Records drawn from a dataset:
╔══
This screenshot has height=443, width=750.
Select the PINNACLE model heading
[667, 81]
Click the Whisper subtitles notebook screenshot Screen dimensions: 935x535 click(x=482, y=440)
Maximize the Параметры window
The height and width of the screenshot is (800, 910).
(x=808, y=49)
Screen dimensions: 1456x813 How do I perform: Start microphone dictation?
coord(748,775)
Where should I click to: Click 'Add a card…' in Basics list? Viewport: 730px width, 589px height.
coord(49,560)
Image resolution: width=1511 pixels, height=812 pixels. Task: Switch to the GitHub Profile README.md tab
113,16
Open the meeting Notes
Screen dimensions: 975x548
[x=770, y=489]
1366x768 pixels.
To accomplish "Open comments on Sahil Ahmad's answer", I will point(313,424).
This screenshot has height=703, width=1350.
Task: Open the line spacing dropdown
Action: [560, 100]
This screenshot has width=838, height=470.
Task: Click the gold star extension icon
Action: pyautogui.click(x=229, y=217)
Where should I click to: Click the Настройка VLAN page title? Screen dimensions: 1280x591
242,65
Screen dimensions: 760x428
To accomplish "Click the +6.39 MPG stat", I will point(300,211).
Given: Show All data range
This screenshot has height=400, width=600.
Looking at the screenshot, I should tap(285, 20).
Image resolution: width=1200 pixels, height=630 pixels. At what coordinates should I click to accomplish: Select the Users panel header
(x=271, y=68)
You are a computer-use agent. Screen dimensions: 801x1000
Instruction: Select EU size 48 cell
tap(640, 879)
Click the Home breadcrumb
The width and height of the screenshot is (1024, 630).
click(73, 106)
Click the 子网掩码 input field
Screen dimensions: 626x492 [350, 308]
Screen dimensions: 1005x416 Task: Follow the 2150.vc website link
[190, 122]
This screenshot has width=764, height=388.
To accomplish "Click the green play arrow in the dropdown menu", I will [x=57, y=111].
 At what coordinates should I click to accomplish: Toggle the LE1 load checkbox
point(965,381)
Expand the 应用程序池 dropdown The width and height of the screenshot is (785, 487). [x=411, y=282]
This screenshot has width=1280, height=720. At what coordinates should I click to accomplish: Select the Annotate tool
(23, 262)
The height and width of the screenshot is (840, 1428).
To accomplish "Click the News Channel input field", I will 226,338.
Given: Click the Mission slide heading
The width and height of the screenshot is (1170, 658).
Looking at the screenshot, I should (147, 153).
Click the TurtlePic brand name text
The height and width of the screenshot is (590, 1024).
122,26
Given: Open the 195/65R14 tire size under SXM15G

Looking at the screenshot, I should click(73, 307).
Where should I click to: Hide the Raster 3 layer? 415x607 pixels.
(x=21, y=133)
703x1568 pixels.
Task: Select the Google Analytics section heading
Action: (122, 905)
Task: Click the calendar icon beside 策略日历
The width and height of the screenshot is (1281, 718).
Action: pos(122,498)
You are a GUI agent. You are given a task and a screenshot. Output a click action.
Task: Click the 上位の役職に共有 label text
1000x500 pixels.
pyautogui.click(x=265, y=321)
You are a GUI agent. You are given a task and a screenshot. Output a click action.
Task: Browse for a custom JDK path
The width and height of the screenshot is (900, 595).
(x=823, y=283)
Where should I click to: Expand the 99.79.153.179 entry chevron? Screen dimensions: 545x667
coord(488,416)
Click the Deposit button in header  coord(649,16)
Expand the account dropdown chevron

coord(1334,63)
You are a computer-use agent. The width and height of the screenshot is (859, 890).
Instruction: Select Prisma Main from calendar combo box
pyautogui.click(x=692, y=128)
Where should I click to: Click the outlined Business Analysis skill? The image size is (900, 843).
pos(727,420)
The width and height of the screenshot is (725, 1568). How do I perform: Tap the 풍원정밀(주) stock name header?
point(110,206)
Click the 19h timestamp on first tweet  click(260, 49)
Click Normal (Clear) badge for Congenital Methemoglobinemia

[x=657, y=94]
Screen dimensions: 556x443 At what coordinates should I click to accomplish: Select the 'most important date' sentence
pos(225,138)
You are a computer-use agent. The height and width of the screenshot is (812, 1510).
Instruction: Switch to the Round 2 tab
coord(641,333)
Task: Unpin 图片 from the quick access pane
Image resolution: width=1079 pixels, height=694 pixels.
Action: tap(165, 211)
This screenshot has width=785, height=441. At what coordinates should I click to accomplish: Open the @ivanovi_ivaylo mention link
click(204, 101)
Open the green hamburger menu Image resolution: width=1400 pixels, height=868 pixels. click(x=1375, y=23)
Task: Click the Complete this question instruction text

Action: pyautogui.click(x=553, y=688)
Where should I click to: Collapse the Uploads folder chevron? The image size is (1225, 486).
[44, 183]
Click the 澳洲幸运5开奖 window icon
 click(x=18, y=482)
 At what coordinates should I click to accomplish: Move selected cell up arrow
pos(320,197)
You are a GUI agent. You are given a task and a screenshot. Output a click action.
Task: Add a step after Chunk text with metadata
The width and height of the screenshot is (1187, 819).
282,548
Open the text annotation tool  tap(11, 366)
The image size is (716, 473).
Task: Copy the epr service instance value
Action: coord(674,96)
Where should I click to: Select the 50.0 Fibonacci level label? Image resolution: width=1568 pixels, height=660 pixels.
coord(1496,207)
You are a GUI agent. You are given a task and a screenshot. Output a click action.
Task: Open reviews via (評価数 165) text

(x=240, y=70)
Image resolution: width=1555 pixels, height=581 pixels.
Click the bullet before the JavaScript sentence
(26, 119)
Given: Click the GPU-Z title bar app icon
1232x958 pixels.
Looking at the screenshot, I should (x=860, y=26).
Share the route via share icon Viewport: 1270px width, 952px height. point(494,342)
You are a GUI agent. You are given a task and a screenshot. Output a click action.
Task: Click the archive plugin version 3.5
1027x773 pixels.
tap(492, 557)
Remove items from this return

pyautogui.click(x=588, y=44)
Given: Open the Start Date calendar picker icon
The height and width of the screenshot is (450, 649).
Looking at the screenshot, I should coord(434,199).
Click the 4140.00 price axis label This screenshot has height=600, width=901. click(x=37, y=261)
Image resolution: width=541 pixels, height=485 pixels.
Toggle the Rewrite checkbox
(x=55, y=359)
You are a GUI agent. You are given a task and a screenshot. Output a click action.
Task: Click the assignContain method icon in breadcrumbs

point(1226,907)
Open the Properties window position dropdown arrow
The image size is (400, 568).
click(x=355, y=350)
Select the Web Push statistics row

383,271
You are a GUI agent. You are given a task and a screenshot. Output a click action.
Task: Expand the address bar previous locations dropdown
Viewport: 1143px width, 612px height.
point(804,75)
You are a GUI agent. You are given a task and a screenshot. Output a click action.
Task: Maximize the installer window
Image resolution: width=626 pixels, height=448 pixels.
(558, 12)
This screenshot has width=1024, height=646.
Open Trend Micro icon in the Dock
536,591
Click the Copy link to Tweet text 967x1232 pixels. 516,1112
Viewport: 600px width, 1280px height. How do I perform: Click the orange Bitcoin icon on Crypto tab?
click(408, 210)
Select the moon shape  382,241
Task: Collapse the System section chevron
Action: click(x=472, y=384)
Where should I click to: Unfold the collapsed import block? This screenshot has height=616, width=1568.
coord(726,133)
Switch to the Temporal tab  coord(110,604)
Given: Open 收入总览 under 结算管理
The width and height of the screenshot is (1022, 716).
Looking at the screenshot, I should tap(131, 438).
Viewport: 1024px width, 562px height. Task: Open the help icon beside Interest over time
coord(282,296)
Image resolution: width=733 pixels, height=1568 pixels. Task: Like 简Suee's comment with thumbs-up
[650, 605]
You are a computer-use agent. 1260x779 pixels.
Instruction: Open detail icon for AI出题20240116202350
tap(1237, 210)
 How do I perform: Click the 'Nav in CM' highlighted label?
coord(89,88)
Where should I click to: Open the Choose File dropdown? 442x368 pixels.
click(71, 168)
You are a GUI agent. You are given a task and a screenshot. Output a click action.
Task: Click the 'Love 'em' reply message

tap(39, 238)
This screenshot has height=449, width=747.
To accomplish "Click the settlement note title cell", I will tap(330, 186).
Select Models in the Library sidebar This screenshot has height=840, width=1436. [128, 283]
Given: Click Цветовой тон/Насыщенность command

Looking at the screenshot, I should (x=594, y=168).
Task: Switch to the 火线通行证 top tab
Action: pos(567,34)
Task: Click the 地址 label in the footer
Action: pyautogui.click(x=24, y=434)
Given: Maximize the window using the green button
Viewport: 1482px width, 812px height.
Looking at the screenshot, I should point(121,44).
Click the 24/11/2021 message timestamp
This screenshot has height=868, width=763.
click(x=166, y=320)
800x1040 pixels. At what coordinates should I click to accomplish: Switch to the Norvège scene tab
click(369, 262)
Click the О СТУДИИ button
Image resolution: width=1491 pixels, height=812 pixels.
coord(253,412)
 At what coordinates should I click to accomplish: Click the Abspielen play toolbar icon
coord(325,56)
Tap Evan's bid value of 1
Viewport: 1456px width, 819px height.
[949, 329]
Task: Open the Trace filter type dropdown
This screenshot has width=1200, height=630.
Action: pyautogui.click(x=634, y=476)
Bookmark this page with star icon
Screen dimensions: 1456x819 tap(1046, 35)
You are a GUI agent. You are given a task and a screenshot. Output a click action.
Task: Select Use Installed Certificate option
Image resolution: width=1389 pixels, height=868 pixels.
╚══
--- YOUR GOAL ---
Check the data above and report how many lines include the word "computer", using a bare number.

--- ANSWER ---
4